By Aidan Thompson and David Civil
Jubilee Centre for Character and Virtues, University of Birmingham
The Birmingham 2022 Commonwealth Games have been and gone, enthralling the City of Birmingham before departing in a blaze of mechanical bulls, a blitz of medals, and a blast of Ozzy Osbourne’s Black Sabbath. As usual following any major sporting event, local attention turns to the question of legacy. How will the Commonwealth Games benefit Birmingham and the wider region in the longer term?
Many journalists, politicians, councillors, and other stakeholders will define this legacy differently, with few seeking to measure it in any comprehensive or long-term way. This is because it is hard to determine a legacy through a focus on simple metrics. Do we, for example, prioritise participation in sport before and after the Games? The spread and development of community sports facilities? Or the broader impact of increased regional investment on employment and infrastructure?
The idea of ‘legacy’ could be construed as a vague concept used to justify the cost of something as large and expensive as these Games. Despite organisers championing the benefits for the region, media reports put the monetary cost of the Games at around £780 million, with most claiming that the 2022 incarnation were the most expensive Commonwealth Games to date. Considering this substantial cost, it is only right that stakeholders and members of the public expect a significant return which brings benefits to local citizens in the long term. This legacy should be defined, however, less mechanically and more holistically.
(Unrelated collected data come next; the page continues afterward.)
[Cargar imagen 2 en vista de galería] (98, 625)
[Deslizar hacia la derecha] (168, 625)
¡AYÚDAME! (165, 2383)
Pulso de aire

One place to start would be to focus on questions of identity and local pride. An important component of the government’s recent white paper on levelling up pledged to ‘restore a sense of community, local pride and belonging, especially in those places where they have been lost.’ There was widespread agreement from public commentators that the Games allowed Birmingham to showcase its identity to the watching world. As one fiercely proud Brummie, and one fiercely proud Coventrian, for us the closing ceremony was a spectacle of all that Birmingham and the wider region has to offer – a positive fusion of quality, creativity, and humour. Clearly the Games offered a space in which citizens of Birmingham and the wider region could see their local identities expressed and where being a Brummie or a Coventrian felt valued. This connection between local identity, belonging, and sport embodied in the Games is often neglected in broader policy discussions about community flourishing, including in relation to the national ‘levelling up’ debate.
We work in the field of character and virtues research, and there is a significant body of research that shows the influence that sport has on young people, in terms of helping to shape their identity, giving them role models to aspire to, and helping to give them a sense of purpose and place in broader society. This civic value of sport is often taken for granted and rarely celebrated. by the Jubilee Centre for Character and Virtues has questioned young people about their sense of belonging in local communities and broader society. The young people involved in the research frequently cited that where they participated in sport, by joining a sports club for example, they felt a sense of belonging and plugged-in to their local communities. One Year 8 student, for example, told us how volunteering to be a youth sports leader allowed them ‘to go out and help other people in the community, which is also part of being a good citizen.’ Another argued that it was difficult to feel part of their community ‘outside of a sports club’. In this way, sports clubs and community sport programmes should be more widely recognised by policymakers as conduits through which citizenship and civic virtues are developed and expressed. This is supported by previous research that showed young people’s notions of living a good life are positively influenced by sport and sporting role models.
The Jubilee Centre defines civic virtues as ‘character traits that are necessary for engaged, responsible citizenship, contributing to the common good’. Whilst terms like the ‘common good’ can be just as contested as concepts like ‘legacy’, it is clear that when young people are encouraged to contribute to a collective goal which emphasises the ‘double benefit’ – the benefit accrued to both the individual participating in social action and the recipient of such action – a shared sense of citizenship can emerge. Through the athletic excellence on display, the Commonwealth Games have highlighted the power of sport. Where the Games’ legacy can truly be established however, is by fostering a shared sense of pride in community and collaborative citizenship – something Brummies have shown in abundance in recent weeks.
The views and opinions expressed in this article are those of the author and do not necessarily reflect the official policy or position of the University of Birmingham.